29 de maio de 2007

3 DE DEZEMBRO - 03/12/2005

Antes que qualquer entusiasta venha me condenar, aviso que desta cabeça saiu a idéia de organização ou de reunião para a produção e registro da obra de talentosos compositores contemporâneos que se chamou Mutirão do Samba e que deu origem a todos os outros que vieram depois. Alguns bem depois. Cada um adaptou a idéia ao seu gosto, mas a original de estimular a criação, discuti-la, aprimorá-la, fazê-la expressão de nosso tempo e de nossas necessidades, ficou só no original. Outra que sou um sambista, um compositor e tenho maior interesse em ver o "Samba sair". Portanto não posso ter nada contra qualquer organização, aliás considero uma saída importante e que está sendo desperdiçada. Que nosso gênero ou cultura como querem alguns tem alegria, é popular, cativante, ritmado já sabemos e concordamos, porém penso que devemos utilizar toda esta estrutura fantástica para estimular alguma reflexão, instigar, falar de nosso tempo, de nossos problemas e anseios. Vejo gente fazer samba pra jaqueira que não sabe onde ela fica e nem tampouco gosta de jaca. O Samba com todo o poder de atingir facilmente a população, poderia ser um elemento de estímulo à visão crítica insuperável. Mas, ao invés disso, prefere falar das raízes do estácio ou da praça XI e perde cada vez mais espaço e se estigmatiza diante do Rap.

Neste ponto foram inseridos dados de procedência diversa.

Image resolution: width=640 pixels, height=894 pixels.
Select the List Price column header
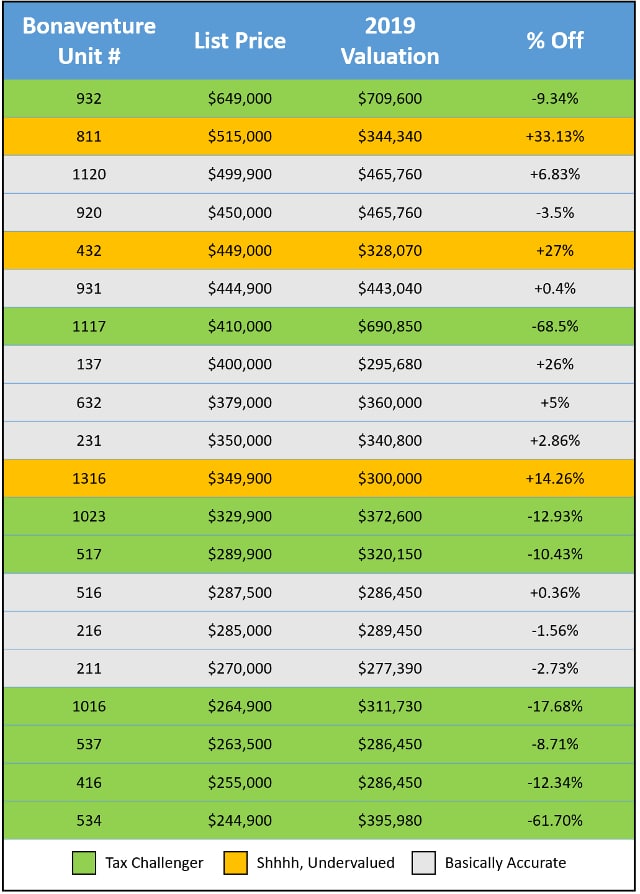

Candeia, Nei, Wilson, Adoniran, Vanzolini, Geraldo, fizeram isso com suas obras e além de acusar, apontar, ironizar qualquer situação adversa, sempre tinham a esperança presente em suas obras e davam uma volta em tudo com a malandragem da capoeira de angola. Hoje entregaram pro Rap que não tem nenhum dos dois, nem esperança, nem a malandragem da dissimulação o papel que o samba já teve.
É, e o povo continua preocupado com o nome dos projetos, com o " ir buscar lá atrás" , enfim com medo de se assumir artista, criador e da responsabilidade que significa estes títulos. É muito mais cômodo ser acompanhante e com austera precisão estar com o repertório de qualquer padrinho de plantão na ponta da língua. Aliás os padrinhos devem adorar, pois sabem bem quanto custa transportar na ponte aérea, uma banda com 6 ou 8 integrantes, a hospedagem, a alimentação etc. Hoje eles só vem com a roupa do corpo e um tamborim na mala de mão e se muito, só precisarão informar o tom.